TASK TO CARRY OUT:
Check each line of the records below and collect those that include the word "bullet".

+-------+

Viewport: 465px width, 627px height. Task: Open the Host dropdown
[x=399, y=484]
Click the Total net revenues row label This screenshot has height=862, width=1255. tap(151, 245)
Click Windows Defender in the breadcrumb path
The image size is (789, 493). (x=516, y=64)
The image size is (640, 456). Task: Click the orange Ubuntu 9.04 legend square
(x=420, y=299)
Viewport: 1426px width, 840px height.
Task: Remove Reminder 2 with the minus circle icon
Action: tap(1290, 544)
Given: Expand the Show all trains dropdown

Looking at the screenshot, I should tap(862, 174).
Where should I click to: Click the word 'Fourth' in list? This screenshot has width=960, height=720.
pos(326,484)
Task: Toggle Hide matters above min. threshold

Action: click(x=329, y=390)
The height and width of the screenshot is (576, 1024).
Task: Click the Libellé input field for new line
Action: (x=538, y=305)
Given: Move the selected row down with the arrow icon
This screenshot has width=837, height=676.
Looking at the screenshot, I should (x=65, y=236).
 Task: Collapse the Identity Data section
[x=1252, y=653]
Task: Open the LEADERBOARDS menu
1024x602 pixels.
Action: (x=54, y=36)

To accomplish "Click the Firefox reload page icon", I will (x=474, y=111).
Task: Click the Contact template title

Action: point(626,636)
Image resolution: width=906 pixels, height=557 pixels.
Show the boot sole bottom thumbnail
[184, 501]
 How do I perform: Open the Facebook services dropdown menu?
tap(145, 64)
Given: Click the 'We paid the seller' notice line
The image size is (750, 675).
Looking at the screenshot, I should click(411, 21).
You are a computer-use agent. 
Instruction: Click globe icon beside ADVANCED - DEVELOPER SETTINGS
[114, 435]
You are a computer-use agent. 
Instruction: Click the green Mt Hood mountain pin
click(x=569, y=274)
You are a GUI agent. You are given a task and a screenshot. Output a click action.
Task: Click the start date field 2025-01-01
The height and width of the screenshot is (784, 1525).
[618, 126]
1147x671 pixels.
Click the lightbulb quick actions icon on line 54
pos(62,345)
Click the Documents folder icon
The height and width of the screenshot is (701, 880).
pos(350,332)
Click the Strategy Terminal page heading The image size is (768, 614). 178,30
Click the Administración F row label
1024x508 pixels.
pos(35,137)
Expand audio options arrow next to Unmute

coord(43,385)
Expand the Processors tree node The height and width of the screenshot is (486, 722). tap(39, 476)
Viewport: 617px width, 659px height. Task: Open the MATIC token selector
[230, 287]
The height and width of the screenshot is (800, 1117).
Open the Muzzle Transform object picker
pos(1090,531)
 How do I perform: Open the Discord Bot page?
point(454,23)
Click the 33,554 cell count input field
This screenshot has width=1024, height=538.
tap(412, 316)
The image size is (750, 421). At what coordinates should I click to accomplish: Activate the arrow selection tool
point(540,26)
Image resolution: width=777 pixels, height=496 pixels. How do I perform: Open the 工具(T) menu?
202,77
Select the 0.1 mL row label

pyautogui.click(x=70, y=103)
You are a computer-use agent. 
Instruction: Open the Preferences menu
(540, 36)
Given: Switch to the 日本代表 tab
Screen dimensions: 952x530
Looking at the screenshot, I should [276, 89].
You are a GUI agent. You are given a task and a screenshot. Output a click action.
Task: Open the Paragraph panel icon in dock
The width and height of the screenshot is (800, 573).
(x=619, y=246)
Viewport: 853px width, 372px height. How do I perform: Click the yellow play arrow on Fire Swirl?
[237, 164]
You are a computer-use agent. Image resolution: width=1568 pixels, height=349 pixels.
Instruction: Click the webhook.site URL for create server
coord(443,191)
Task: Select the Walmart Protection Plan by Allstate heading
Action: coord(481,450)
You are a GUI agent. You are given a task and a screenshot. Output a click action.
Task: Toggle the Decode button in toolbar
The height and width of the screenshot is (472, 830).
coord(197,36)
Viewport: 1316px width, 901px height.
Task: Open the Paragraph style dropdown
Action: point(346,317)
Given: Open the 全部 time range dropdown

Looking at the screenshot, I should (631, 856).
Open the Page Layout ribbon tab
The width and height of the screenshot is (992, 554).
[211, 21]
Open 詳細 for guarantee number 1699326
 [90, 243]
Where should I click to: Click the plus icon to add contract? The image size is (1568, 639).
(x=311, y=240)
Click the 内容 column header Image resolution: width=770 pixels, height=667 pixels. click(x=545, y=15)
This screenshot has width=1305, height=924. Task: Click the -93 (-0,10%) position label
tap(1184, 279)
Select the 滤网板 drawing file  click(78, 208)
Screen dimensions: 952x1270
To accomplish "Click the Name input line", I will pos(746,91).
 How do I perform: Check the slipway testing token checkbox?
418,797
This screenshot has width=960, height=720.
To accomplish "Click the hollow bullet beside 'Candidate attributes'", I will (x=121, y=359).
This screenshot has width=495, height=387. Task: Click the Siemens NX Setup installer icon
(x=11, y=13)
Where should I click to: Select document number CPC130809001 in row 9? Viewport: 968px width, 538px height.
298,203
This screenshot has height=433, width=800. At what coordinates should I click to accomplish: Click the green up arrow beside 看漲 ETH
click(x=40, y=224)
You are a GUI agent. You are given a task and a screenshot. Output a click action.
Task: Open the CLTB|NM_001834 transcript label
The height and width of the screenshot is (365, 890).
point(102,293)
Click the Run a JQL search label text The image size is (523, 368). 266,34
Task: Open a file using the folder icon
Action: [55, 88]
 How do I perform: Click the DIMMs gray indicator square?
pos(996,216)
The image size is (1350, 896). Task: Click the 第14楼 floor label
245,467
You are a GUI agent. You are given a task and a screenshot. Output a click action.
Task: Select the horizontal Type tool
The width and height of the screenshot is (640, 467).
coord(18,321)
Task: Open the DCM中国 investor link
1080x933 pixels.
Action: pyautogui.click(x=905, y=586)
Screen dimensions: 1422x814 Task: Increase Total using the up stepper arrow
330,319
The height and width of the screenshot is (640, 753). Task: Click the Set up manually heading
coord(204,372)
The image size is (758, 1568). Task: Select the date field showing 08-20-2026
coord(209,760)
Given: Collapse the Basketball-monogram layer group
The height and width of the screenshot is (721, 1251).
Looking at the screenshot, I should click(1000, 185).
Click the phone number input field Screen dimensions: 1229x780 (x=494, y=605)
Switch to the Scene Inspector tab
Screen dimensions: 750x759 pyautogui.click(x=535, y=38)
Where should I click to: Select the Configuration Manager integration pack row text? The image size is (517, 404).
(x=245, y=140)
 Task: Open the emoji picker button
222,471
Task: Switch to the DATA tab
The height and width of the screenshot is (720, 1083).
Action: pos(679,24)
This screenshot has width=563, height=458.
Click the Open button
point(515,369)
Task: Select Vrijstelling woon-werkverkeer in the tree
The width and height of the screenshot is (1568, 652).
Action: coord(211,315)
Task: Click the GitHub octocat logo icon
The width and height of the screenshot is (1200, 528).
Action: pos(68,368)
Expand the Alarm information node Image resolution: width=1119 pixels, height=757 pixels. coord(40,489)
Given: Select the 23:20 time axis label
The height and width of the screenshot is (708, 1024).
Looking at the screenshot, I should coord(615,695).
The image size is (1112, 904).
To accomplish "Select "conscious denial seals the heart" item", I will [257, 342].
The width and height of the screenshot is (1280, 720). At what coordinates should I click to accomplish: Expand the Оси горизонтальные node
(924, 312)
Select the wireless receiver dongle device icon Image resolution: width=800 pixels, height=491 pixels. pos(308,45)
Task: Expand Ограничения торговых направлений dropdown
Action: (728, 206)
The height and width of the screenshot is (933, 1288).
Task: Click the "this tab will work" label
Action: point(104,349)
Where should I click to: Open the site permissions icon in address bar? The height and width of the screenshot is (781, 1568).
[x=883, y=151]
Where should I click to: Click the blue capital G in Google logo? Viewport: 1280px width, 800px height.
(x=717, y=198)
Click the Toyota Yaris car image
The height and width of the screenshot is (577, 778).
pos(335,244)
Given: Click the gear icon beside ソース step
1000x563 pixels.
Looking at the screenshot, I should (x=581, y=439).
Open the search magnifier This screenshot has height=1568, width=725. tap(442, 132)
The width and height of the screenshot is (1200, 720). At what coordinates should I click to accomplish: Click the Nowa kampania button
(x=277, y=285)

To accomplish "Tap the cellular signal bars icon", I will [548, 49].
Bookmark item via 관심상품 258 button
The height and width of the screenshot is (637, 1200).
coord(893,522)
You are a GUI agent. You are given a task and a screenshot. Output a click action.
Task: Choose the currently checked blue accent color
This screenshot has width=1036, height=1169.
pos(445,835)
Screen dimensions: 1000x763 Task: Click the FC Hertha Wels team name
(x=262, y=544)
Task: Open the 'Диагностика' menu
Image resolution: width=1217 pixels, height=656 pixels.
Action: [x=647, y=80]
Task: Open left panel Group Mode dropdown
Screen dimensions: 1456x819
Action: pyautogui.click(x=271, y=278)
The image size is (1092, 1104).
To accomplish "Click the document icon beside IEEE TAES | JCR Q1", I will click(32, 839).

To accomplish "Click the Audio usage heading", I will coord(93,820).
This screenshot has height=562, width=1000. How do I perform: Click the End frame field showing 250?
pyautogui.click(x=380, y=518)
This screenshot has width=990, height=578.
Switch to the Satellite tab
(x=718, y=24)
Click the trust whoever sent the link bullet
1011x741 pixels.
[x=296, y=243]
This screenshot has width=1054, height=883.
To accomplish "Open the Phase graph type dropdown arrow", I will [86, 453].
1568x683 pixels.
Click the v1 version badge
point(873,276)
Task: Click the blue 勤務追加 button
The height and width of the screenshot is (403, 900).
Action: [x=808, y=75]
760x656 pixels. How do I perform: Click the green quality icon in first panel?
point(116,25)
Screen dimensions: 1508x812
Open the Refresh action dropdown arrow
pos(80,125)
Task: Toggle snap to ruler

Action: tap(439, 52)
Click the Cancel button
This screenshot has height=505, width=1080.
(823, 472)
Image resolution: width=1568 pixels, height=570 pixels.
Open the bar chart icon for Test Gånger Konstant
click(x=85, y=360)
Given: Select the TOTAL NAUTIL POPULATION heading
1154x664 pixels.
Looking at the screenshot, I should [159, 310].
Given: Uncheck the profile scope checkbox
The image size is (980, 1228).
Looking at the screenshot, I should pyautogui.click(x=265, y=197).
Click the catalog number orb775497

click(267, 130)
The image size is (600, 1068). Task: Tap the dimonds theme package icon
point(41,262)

+-------+

ANSWER:
To accomplish "Click the hollow bullet beside 'Candidate attributes'", I will (x=121, y=359).
Click the trust whoever sent the link bullet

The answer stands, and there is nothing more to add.